Question

A Preliminary Example: Integrating \(\int \cos j x \sin ^{k} x d x\) Where \(k\) is Odd Evaluate \(\int \cos ^{2} x \sin ^{3} x d x\).

Short answer

The integral evaluates to \(-\frac{\cos^3 x}{3} + \frac{\cos^5 x}{5} + C\)."

Step-by-step solution

Identify Trigonometric Identity

Since we know that \(k = 3\) is odd, we recognize that simplifying using a trigonometric identity will make integration easier. We can use the identity \( \sin^2 x = 1 - \cos^2 x \) to simplify the expression.

Rewrite Integral Using Identity

Rewrite \( \sin^3 x \) as \( \sin x \cdot \sin^2 x \). Replace \( \sin^2 x \) with \( 1 - \cos^2 x \) to get: \[ \int \cos^2 x \sin x (1 - \cos^2 x) \, dx \]

Expand the Expression

Next, distribute the \( \sin x \) across the expression to get:\[ \int \sin x \cos^2 x \, dx - \int \sin x \cos^4 x \, dx \]

Use Substitution Method

Let \( u = \cos x \), which implies \( du = -\sin x \, dx \). Rewrite the integrals using this substitution:\[ -\int u^2 \, du + \int u^4 \, du \]

Integrate Each Term

Integrate each term separately:\[ -\int u^2 \, du = -\frac{u^3}{3} = -\frac{\cos^3 x}{3} \]\[ \int u^4 \, du = \frac{u^5}{5} = \frac{\cos^5 x}{5} \]

Combine Solutions

Combine both integrated results from the previous step:\[ -\frac{\cos^3 x}{3} + \frac{\cos^5 x}{5} + C \]Here, \( C \) is the constant of integration.

Key concepts

Substitution Method

The substitution method is a powerful tool in integration, especially for more complex integrals involving trigonometric functions. This technique involves changing the variable of integration to simplify the integral.
This helps to make the integral more manageable.
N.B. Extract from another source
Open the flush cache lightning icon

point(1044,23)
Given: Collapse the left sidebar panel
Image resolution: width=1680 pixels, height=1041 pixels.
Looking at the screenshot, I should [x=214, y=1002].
The core idea is to replace a part of the integrand with a new variable that simplifies the expression.

Consider our integration task: \( \int \cos^2 x \sin^3 x \, dx \). By making a substitution, like \( u = \cos x \), you gain two advantages:

• The integrand translates to a power of \( u \) which is simpler to work with.
• The differential \( du = -\sin x \, dx \) helps in direct substitution.

This converts the original integral into one involving only \( u \), allowing algebraic sequencing for easier integration. The substitution evolves the complexity of trigonometric integrals, turning them into polynomial forms whenever feasible.
Once this transformation is complete, it mechanicalizes the process of integrating what would otherwise be a daunting trigonometric challenge.

Trigonometric Identities

Trigonometric identities are invaluable in transforming and simplifying expressions before integration. They are particularly helpful with integrals involving sine and cosine raised to powers.

For instance, in the problem \( \int \cos^2 x \sin^3 x \, dx \), the identity \( \sin^2 x = 1 - \cos^2 x \) is used.

• This identity helps in expressing powers of \( \sin x \) in terms of \( \cos x \).
• It streamlines expressions that contain composite trigonometric powers.

Using this identity, \( \sin^3 x \) can be rewritten as \( \sin x (1 - \cos^2 x) \), which simplifies the integration process.
This step is critical as it prepares the integrand for the substitution method and is a strategic prelude to easy calculus manipulations.
Trigonometric identities bridge complex integrations and present paths to substitution and solution.

Integration Techniques

Integration techniques encompass a range of strategies to solve integrals, creating a repertoire of methods to tackle different forms of integrands. Each integral type might require a unique approach, and uncovering the right method is often the challenge.

Consider separate strategies like substitution, partial fractions, or trigonometric integrals:

• Substitution: Important for integrals involving repetitive functions that transform into polynomials.
• Trigonometric Techniques: Useful for formats involving products or powers of sine and cosine, employing identities to simplify.

In the example \( \int \cos^2 x \sin^3 x \, dx \), substitution and trigonometric identities were crucial. They collectively assisted in breaking the integral into simpler chunks that, individually, were manageable to solve.
This integrated approach ensures that every facet of an integral is systematically catered to, underscoring how robust understanding of these techniques bolsters effective problem-solving.